Thursday, November 20, 2003

My favorite topic: Love

I've written 3 blogs today, and normally I wouldn't do that, but I had a lot on my mind before all the other stuff that was stuffed in front of it. I guess that I've reached this point in my life where I am feeling terribly vulnerable when it comes to love and my heart. I have decided to give it one more shot thanks to George, even though I've been through so much heartache. Everyone has to have their heart broken at some point, and I admire those who pick themselves up and go on. So, I did it, I let him into my heart ALL THE WAY!! I am such an old fashioned "traditionalist" but if I could do the asking, I'd be engaged already. I know women have switched roles, and have actually done the proposing, but I can't really do that. Yet I want it so badly. Life has been so chaotic, so up in the air. I just want some "order". I want to know what's going to happen. I want to be able to say "A year from now, I'll be a married woman working on having a baby" I already know George wants that. But it's always one of those "someday" conversations.

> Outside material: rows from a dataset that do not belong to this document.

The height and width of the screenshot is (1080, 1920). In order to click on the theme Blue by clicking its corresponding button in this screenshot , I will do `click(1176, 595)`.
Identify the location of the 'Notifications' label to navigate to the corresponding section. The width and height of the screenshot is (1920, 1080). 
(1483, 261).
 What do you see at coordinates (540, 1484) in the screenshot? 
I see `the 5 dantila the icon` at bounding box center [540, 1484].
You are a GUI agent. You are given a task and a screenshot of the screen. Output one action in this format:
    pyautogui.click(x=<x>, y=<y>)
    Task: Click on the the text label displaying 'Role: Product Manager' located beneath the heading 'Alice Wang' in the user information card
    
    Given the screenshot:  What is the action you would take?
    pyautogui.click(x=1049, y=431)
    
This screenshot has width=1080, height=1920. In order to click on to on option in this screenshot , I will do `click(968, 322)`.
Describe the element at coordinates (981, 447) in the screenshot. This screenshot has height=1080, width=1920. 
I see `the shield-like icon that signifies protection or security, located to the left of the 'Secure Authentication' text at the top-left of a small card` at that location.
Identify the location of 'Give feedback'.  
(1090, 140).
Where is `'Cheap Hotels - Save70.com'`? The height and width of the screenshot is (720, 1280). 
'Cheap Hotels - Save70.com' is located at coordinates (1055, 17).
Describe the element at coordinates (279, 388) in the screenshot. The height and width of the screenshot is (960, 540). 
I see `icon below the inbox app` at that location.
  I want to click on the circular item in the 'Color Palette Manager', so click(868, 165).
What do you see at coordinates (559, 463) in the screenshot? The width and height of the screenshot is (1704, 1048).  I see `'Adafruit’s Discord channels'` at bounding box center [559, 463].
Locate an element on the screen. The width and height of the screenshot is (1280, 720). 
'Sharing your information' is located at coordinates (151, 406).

I want my someday to have a date attached to it. If I were in my 20's, I'd not really be feeling this urgency. But I've been through enough shit in my love life...I want to cram as much GOOD and happiness into the rest of my years as I possibly can. I've waited a long time to have what I've finally found, and I am just beyond READY to take it all the way. I don't want some expensive ring on my finger, I just want a plain band if that's what it takes. If it makes it happen sooner, I'd be happy with the promise, not the jewelry. What the ring symbolizes is what matters. So that's really where my head has been lately. I just want to belong 100% to George in every way.

I am a bit calmer

This week just hasn't gone all that greatly. Thanks to a very computer savvy friend of mine, I was able to figure out the backdoor program causing my computer problem, and apparently it's a virus that lurks and waits for you to sign on to "PayPal" and grabs financial information. Unfortunately, PayPal's Terms are such, that you HAVE NO PROTECTION if anything goes wrong. So I hope to God I don't find out that my accounts were raided. It's happened to a friend of mine so everyone, BE WARNED. So, let's see, where did I leave off before all this. Oh yeah: My new first and middle names are ELMER S. and the last name is GLUE. I try like hell to make arrangements to have a little bit of a break at work, to get this "move" thing done a little bit each day, and I don't know why I bother. I stayed til 1 a.m. Tues night, and my darling friend and co worker called in sick the next day (and it was partly bull**) wasting my efforts to stay ahead. The day before that , she decided to go help people in another department instead of doing our work. Work due at 4 and 5 were late,- inexcusable as slow as our work load has been. Today, she was there and it was an ok day except for the computer snafu. Tomorrow is Friday, and I would love to get a nice easy day out of it. During all of this, I've been my sister's only ride to work- or anywhere else- so I have to work around her schedule and still get my stuff done. My other sister (her boss) keeps threatening to fire her since she can't get to work. GEE DO THE MATH: NO work, no money, no money, no car. GET A CLUE YOU TWO !!! I am beginning to think that I should have called my journal "Who can I blog to death" ? Alright, I need to sign off and do something more useful.